Wie kam es zu
Chinela de Laurin?


Die Sage von Laurin
Südlich von Bozen, vom Etschtal bis zum Schlern, erstreckt sich das Reich des Zwergenkönigs Laurin. Tief im Erdinnern in einer kristallenen Burg hat der König seinen Sitz. Tausende von Zwergen sind ihm untertan, die für ihren Herrn unermessliche Schätze an Gold, Silber und Edelsteinen aus dem Felsen graben und seine Schatzkammern mit köstlichem Schmuck füllen. Oben aber, im Licht der Sonne inmitten steinernen Felsengewirrs, hat sich der König einen herrlichen Garten angelegt, in dem viele prächtige Bäume, blühende Sträucher, wundersame Blumen und duftende Rosen, Rosen ohne Zahl, Auge und Herz erfreuen. Dieser herrliche Zaubergarten ist nur mit goldenen Fäden umzäunt; jeder, der vorbeikommt, kann den Anblick geniessen, doch niemand darf es wagen, den goldenen Faden zu zerreissen oder ohne Erlaubnis des Königs den Wundergarten zu betreten: es wäre sein Tod.
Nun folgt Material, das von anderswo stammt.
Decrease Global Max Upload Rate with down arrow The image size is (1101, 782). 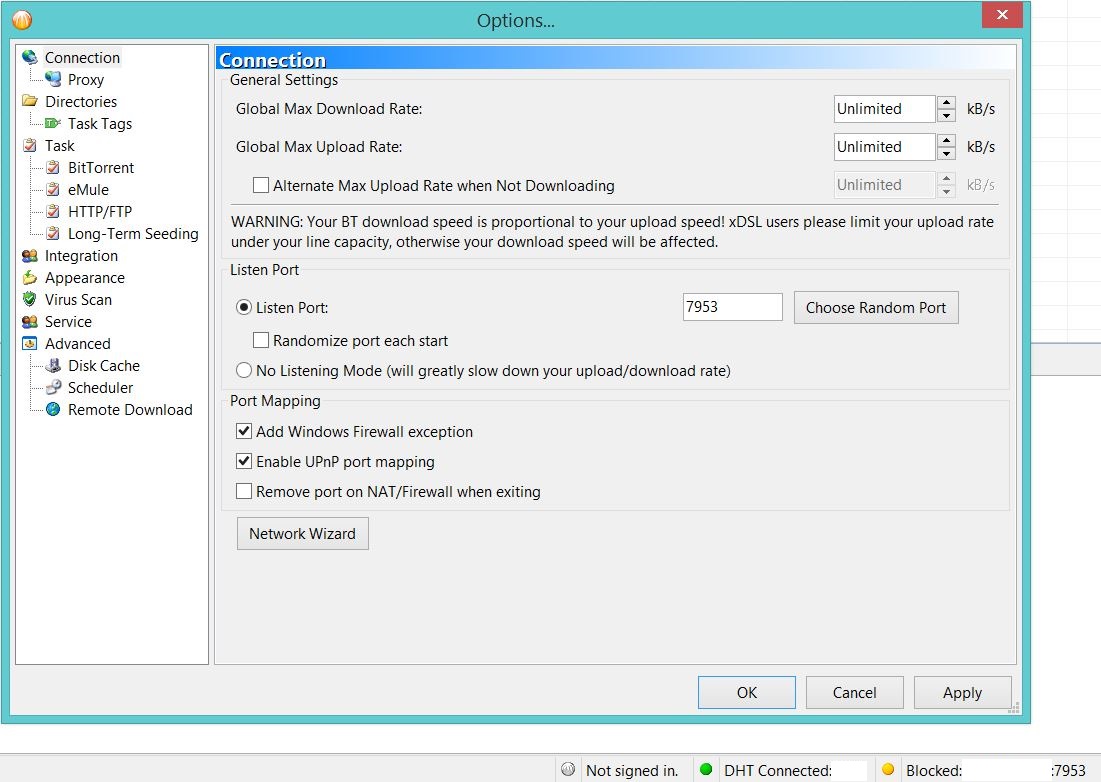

Einst ritt Herr Dietrich von Bern mit seinen Kameraden, dem alten Meister Hildebrand und den jungen Helden Wolfhart, Wolfbrand, Wittich und Dietleib, von seiner Residenz Bern nach Norden, um den Zaubergarten des Zwergenkönigs aufzusuchen. Herr Dietrich wollte den Zwerg für seine Untaten bestrafen, obwohl Meister Hildebrand seine warnende Stimme erhob und seinen Herrn bat, sich vor der übermenschlichen Kraft des Zwergenkönigs zu hüten.
Lange Zeit ritten die Kameraden dahin, vorbei an schrecklichen Abgründen, über nacktes Felsgeröll, überquerten tosende Gebirgsbäche, fanden sich in trostloser, schweigender Einöde und wollten schon die Hoffnung aufgeben, den vielgerühmten Zaubergarten aufzufinden, als sich ihnen mit einemmal hinter einer Felswand ein blühendes Wunderland auftat. Süsser Rosenduft hüllte sie ein, liebliche Vogelstimmen erklangen, und freudig stiegen sie von den Pferden, um sich, müde vom weiten Ritt, in das weiche Gras zu werfen. Doch nicht lange hielten sie Rast der Zwerg sollte seine Strafe haben. Sie begannen den Garten zu verwüsten, zerstampften das Gras, zertraten die Blumen, köpften die Rosen und taten Schaden, wo sie konnten.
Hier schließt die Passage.